◆ EXERCISE BRIEF
Update the records starting at the line that contains "This screenshot has width=1568, height=623." and ending at the line that contains "pyautogui.click(x=1500, y=33)" by replacing "accomplish" with "complete". Return only those lines, with everything else left unchanged.

(Dataset records)
————

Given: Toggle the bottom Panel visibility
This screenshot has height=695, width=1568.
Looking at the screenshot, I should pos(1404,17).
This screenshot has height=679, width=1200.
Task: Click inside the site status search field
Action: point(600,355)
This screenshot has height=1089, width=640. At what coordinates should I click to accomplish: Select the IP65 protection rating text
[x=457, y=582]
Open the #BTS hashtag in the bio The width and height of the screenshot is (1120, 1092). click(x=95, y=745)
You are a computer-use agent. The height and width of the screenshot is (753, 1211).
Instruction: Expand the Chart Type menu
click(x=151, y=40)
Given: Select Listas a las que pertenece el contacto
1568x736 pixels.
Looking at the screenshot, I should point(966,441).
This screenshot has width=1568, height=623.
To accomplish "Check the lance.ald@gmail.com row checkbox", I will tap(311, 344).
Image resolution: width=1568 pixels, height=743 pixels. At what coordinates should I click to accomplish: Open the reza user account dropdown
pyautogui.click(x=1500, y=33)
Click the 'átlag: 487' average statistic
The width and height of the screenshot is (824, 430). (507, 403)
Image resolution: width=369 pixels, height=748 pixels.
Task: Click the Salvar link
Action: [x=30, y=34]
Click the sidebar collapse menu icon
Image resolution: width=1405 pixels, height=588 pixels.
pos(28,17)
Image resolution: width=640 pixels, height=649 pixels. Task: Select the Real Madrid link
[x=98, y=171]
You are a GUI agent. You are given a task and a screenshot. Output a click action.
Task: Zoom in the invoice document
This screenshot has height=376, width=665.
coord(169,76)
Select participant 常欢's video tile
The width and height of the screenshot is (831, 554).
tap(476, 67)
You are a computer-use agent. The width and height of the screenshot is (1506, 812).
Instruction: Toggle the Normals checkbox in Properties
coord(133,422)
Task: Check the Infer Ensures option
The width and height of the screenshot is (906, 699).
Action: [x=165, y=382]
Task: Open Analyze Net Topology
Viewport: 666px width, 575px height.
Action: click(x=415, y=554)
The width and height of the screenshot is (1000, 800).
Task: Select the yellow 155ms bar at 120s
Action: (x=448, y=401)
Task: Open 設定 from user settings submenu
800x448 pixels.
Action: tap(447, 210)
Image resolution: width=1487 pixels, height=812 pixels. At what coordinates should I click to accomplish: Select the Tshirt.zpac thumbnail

————

◆ SOLVED EXERCISE
This screenshot has width=1568, height=623.
To complete "Check the lance.ald@gmail.com row checkbox", I will tap(311, 344).
Image resolution: width=1568 pixels, height=743 pixels. At what coordinates should I click to complete: Open the reza user account dropdown
pyautogui.click(x=1500, y=33)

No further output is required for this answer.